Segment Open

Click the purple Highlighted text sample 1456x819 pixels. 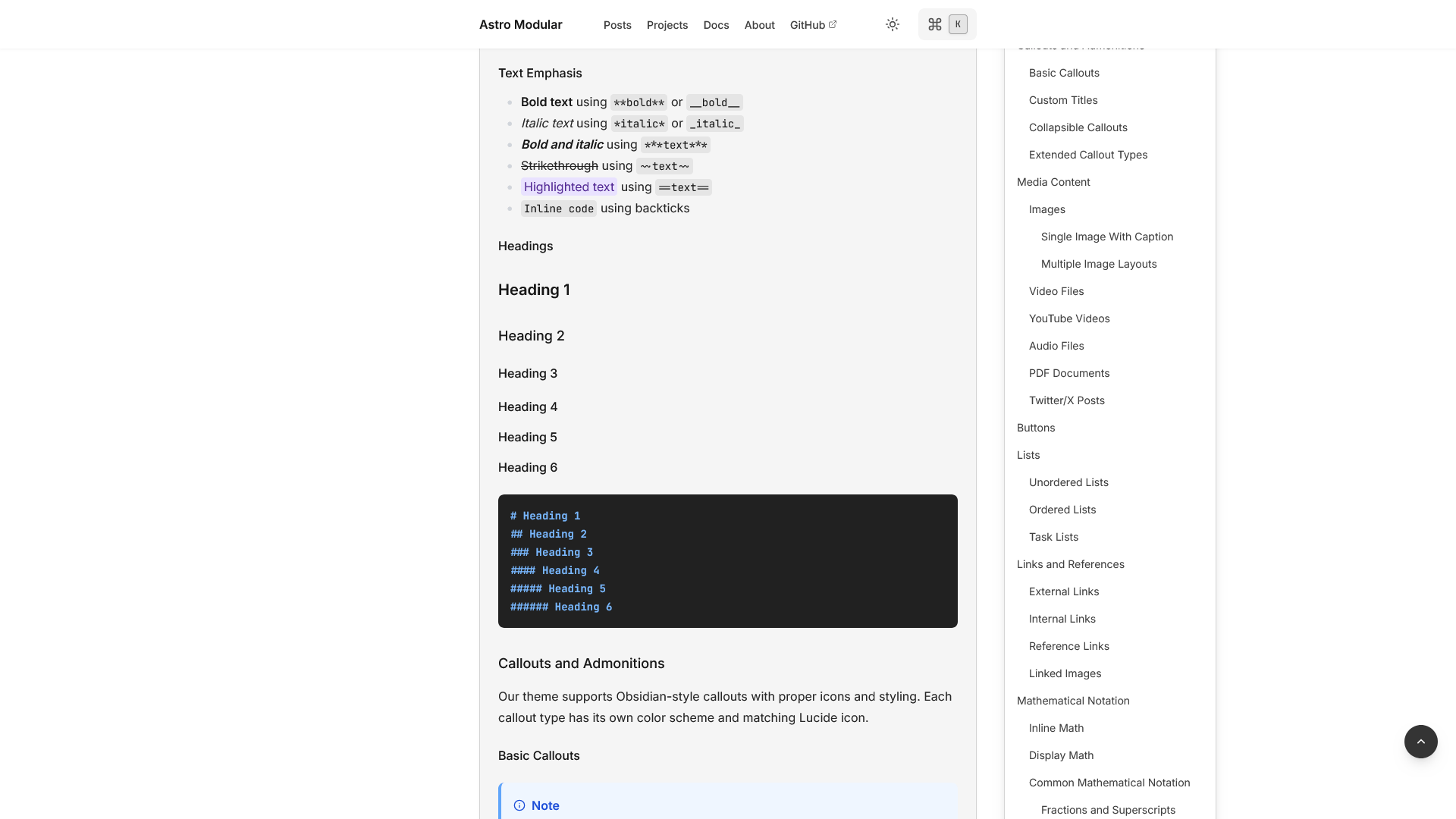click(x=569, y=187)
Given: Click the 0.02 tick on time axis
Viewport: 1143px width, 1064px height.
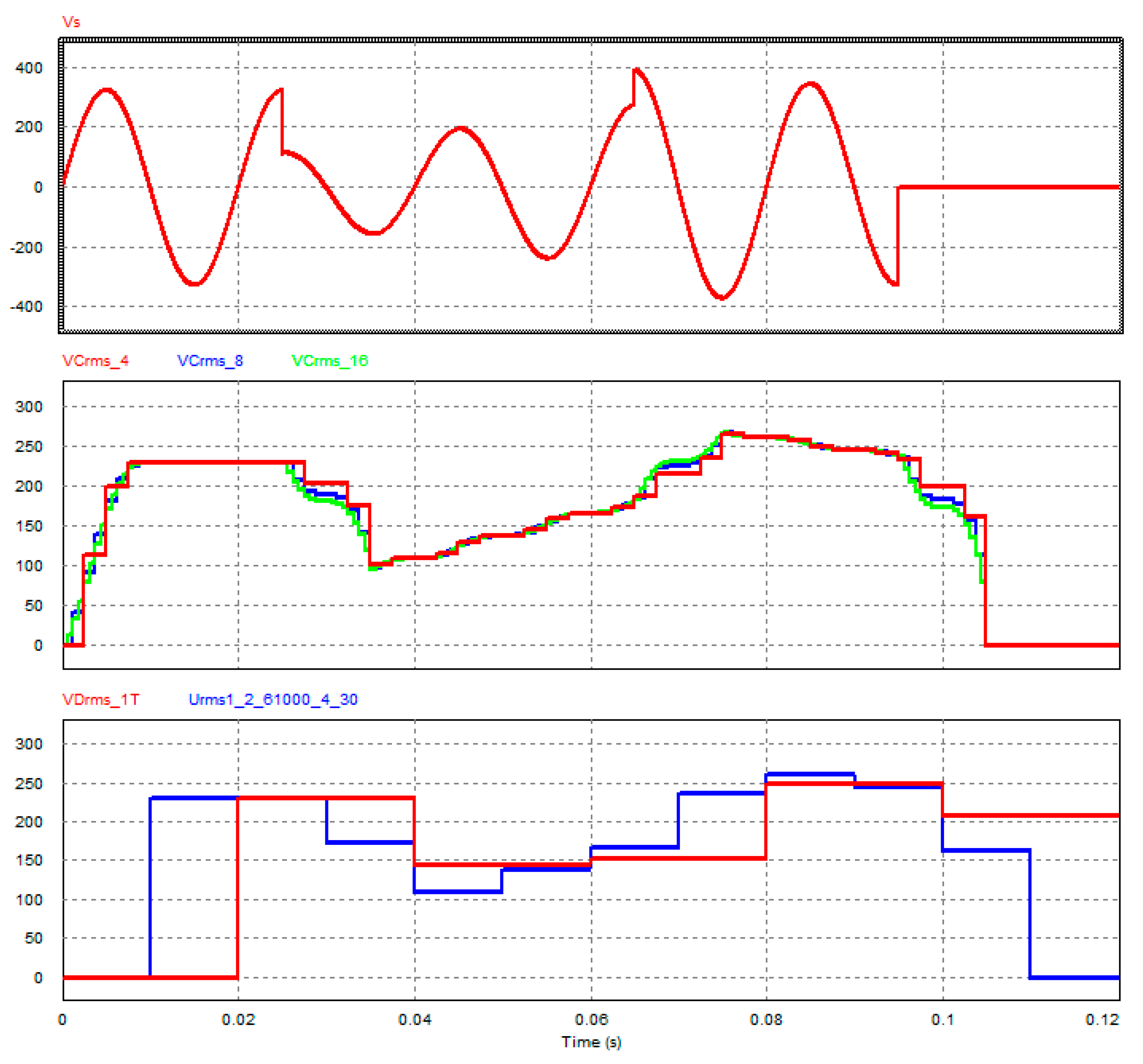Looking at the screenshot, I should [238, 1020].
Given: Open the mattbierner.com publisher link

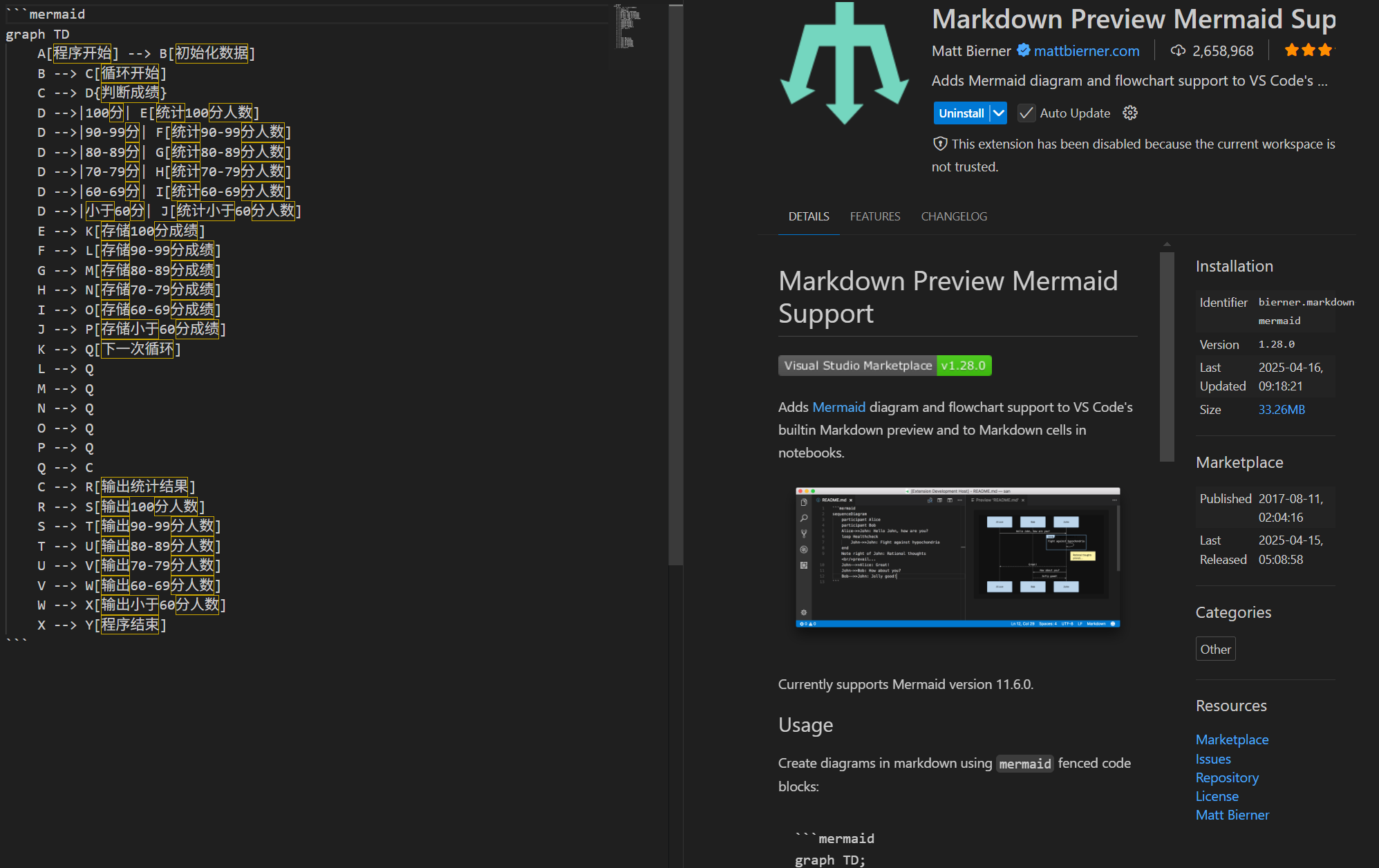Looking at the screenshot, I should pos(1087,50).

Segment Closed

* _WORK REQUEST_
Repeat exactly the lines above, from the line containing "Given: Click the 0.02 tick on time axis" through the last line of the records, inclusive; omit any pictures.

* _SOLUTION BELOW_
Given: Click the 0.02 tick on time axis
Viewport: 1143px width, 1064px height.
Looking at the screenshot, I should [238, 1020].
Given: Open the mattbierner.com publisher link

Looking at the screenshot, I should pos(1087,50).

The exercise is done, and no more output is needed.